Глашатай на Шафранной площади осип. Он уже не кричал, а сипел, в третий раз за день объявляя о том, что вчерашняя цена на репу осталась без изменений. Толпа, похожая на застывший студень из зевак, карманников и нескольких туристов, потерявших всякую надежду, больше не реагировала. Апатия окутала город, как плотный, дурно пахнущий туман с реки Анк.
Внезапно к помосту подлетел запыхавшийся мальчишка и всучил глашатаю новый свиток. Свежий. Перевязанный лентой цвета городской казны. Глашатай развернул его, недоверчиво моргнул, прочистил горло и, набрав в грудь последний остаток воздуха, взревел голосом, в котором смешались шок и вновь обретённая профессиональная гордость:
— СЛУШАЙТЕ ВСЕ! УКАЗ ЕГО ПРЕВОСХОДИТЕЛЬСТВА, ЛОРДА ВИТИНАРИ!
Несколько голов повернулось в его сторону. Механически. Просто по привычке.
— «СИМ ОБЪЯВЛЯЕТСЯ О БЛАГОПОЛУЧНОМ ЗАВЕРШЕНИИ ПЛАНОВОЙ ДЕФРАГМЕНТАЦИИ ТЕМПОРАЛЬНОГО ПОТОКА!..»
Толпа замерла. Слово «дефрагментация» было тёмным и непонятным, как заклинание волшебника, но слово «завершение» понимал каждый.
— «…В СВЯЗИ С УСПЕШНОЙ КАЛИБРОВКОЙ ОСИ РЕАЛЬНОСТИ, — надрывался глашатай, чувствуя, как к нему возвращается внимание, — РАБОТА ВСЕХ ГОРОДСКИХ СЛУЖБ И ТЕЧЕНИЕ ВРЕМЕНИ ВОЗВРАЩАЮТСЯ В ШТАТНЫЙ РЕЖИМ, НАЧИНАЯ С ПОЛУНОЧИ СЕГО ДНЯ! ДА ЗДРАВСТВУЕТ АНК-МОРПОРК!»
Сперва была тишина. Потом кто-то нервно хихикнул. Затем по толпе, как сквозняк, пронёсся шёпот.
— Слыхал, Джимми? Плановые работы…
— А я-то, старый дурак, думал, мы все того… кхм… кончились.
— Значит, мой долг этому кровопийце Сэму снова… действителен? Проклятье всех богов.

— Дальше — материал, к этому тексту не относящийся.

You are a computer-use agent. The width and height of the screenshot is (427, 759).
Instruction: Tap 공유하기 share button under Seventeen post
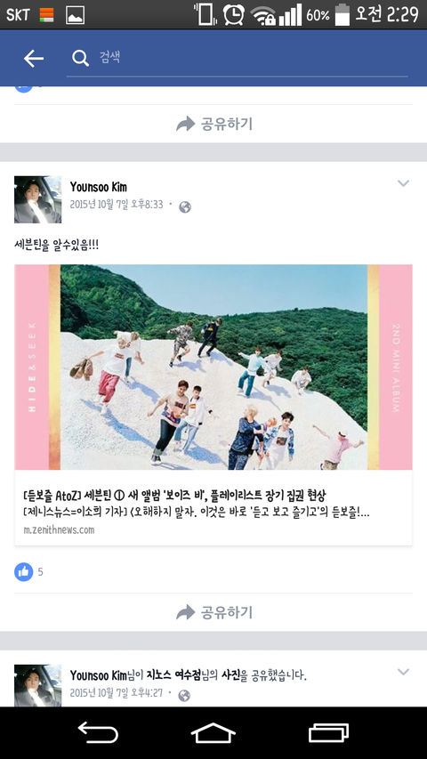(214, 612)
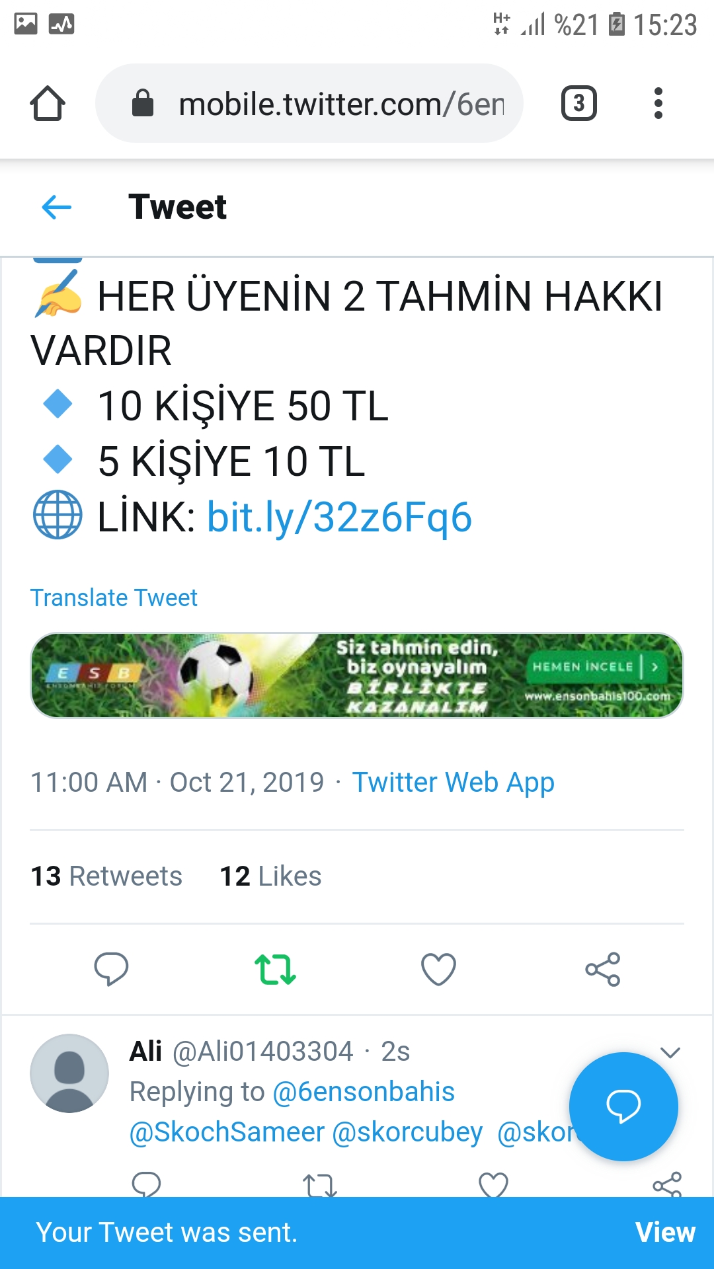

И вдруг волна облегчения, иррационального, всепрощающего и абсолютно нелогичного, накрыла площадь. Люди отчаянно хотели в это поверить. Это было бесконечно проще, чем пытаться понять, что, во имя всех располневших демонов, только что произошло.
Торговец, три дня подряд пытавшийся продать одну и ту же мёртвую камбалу, вдруг заорал: «Свежайшая рыба! Улов завтрашнего утра! Скидка только сегодня!» Пара воров в тёмном углу, до этого угрюмо игравших в кости на вчерашние монеты, тут же достала карту канализации и принялась обсуждать новый план.
Капрал Шноббс как раз в этот момент впаривал пухлому туристу из Клатча «подлинный осколок застывшего Вчера». Это был обычный камень, который Шноббс полчаса назад выковырял из сточной канавы, но говорил он о нём с таким благоговейным придыханием, будто это был зуб самого Слепого Ио. Услышав указ, Шноббс замер с протянутой рукой. Его крошечные глазки-бусинки забегали с бешеной скоростью. На лице отразился сложнейший мыслительный процесс, в котором жадность боролась с растерянностью и победила нокаутом в первом раунде. Он молниеносно спрятал камень.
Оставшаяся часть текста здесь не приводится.